Gil Rosenthal and coauthors studied the release system of male pheromones in the Sheepshead swordtail (Xiphophorus birchmanni), and found that male fish released pheromones in their urine, achieving spatial and temporal control in their release previously not thought possible in fish.

Pheromones are chemical messengers involved in a wide variety of social interactions (including mating), and fish pheromones are thought to be passively released, given that almost all fishes lack specialized scent glands or scent-marking behaviours.

The authors used intraperitoneal fluorescein dye injections to visualise pulsed urine release in the male swordtails, and then conducted a series of experiments to study the mechanics of urine release and its effects on females.

They first studied the effects of male urine on females by presenting female swordtails with three chemical cues in a Y-maze apparatus: 1) male urine collected during the fluorescein treatment, 2) "male water" that had housed males for three hours (containing urine and any other secretions), and 3) carbon-filtered water as a negative control. 

The authors found that female fish preferred both male urine and "male water" over the control, indicating the presence of pheromones in the male urine.
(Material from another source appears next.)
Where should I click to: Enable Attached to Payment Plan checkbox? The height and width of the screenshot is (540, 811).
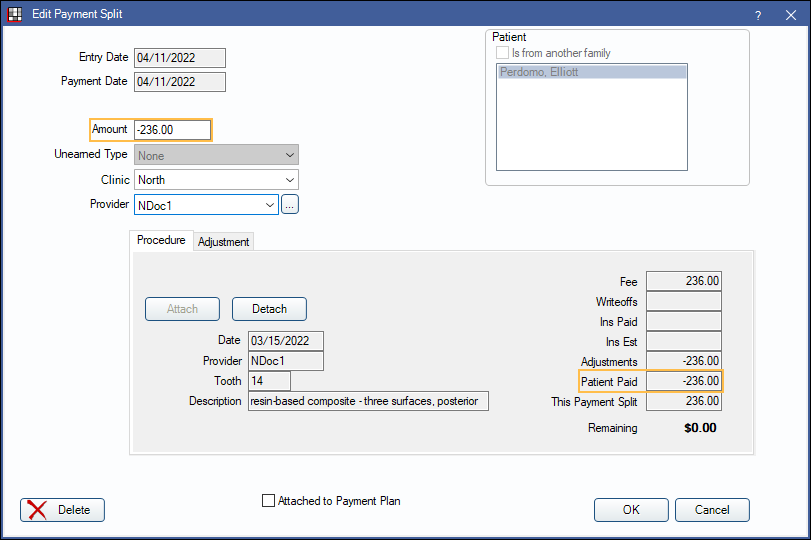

The authors then monitored male urination patterns in the presence and absence of females to determine whether males urinate more often in close proximity to females.  They placed a male fish in an observation tank that had been marked into quadrants, and presented it with five female fish (or none at all) placed in a stimulus tank that abutted the observation tank.  The number of times the male urinated and the length of time it spent in the quadrant closest to the stimulus tank were recorded and analysed.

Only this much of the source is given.